2011年の東京電力福島第1原子力発電所事故は、原子力発電産業に安全上の深刻な懸念をもたらしたが、10年たった今でも、世界の原子力に対する需要は衰えていない。
世界原子力協会(WNA)によると現在、世界32カ国と台湾に約440基の原子力発電所があり、電力の約10%を供給している。原子力発電は、水力発電に次いで第2位の低炭素電源だ。
最大の原子力発電国は米国で、電力需要の20%を占める。電力需要の75%を原子力に依存するフランスの、2倍の規模だ。米国の原子力発電量は中国の2.5倍、ロシアの4倍。
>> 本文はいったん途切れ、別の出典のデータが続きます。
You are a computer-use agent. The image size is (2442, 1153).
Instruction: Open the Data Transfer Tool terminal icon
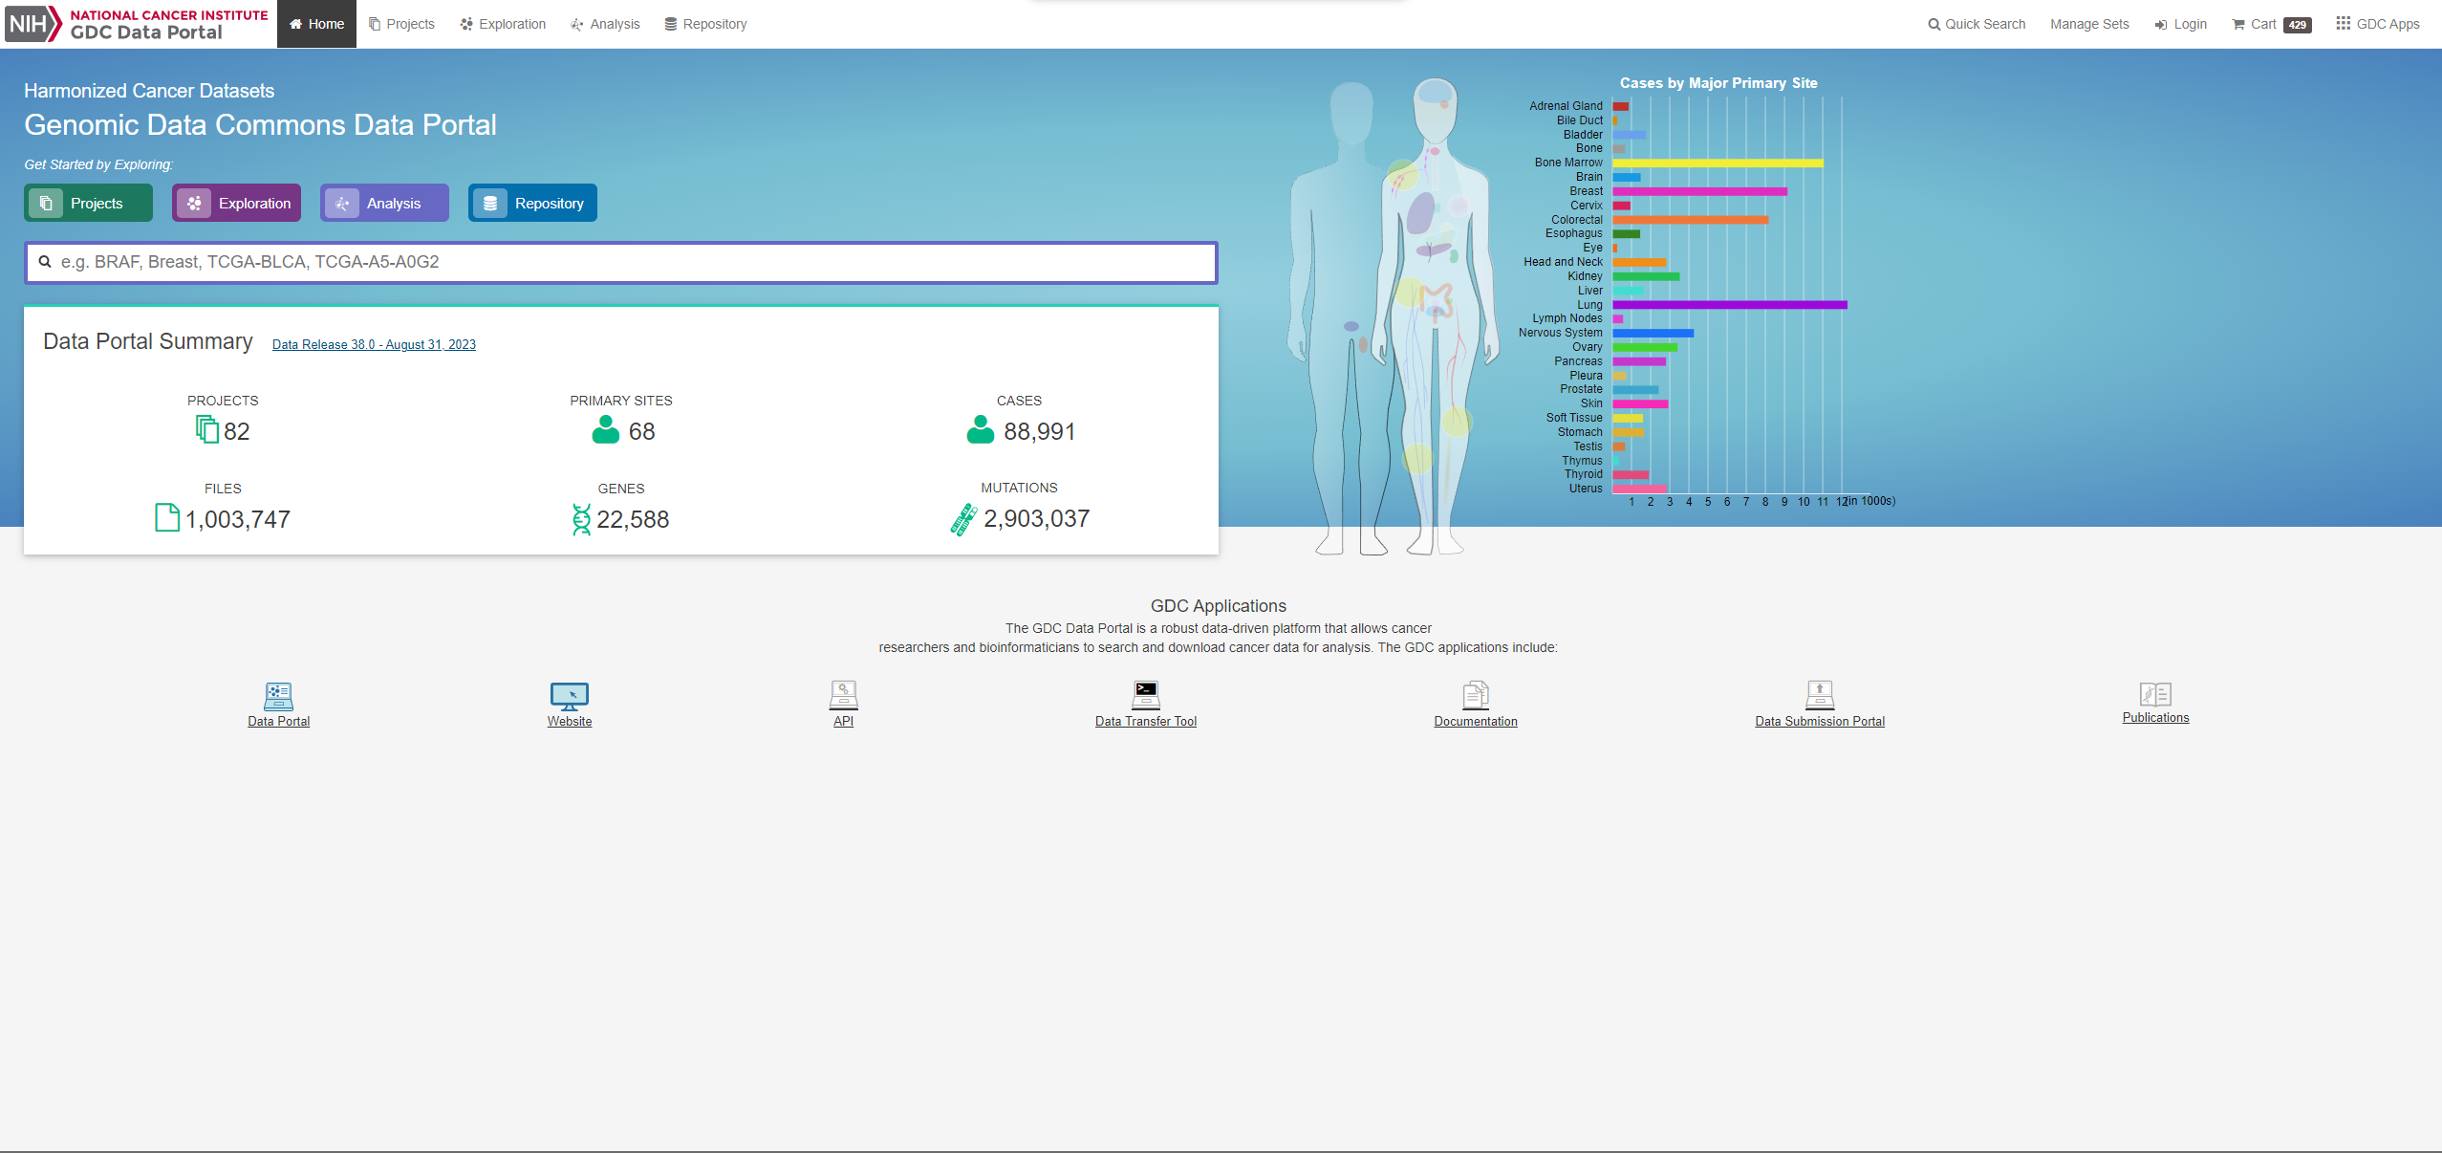(x=1145, y=695)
各国が化石燃料を廃止し、CO2の排出量を削減しようとする中、原子力発電の需要は急増。中国、インド、ロシア、UAEなど16カ国で原子炉約50基が建設中。さらに100基が発注または計画中で、既存施設の拡張や耐用年数の延長で300基が計画されている。
2040年までに、世界の発電量は30倍以上に増加する見込み。再生可能エネルギー拡大の中、原子力は電力の8.5%を占めるとの予測だ。
福島原発事故以前、日本では電力の25%を原子力発電が占めていた。近い将来、それに近い水準に戻ると予想されている。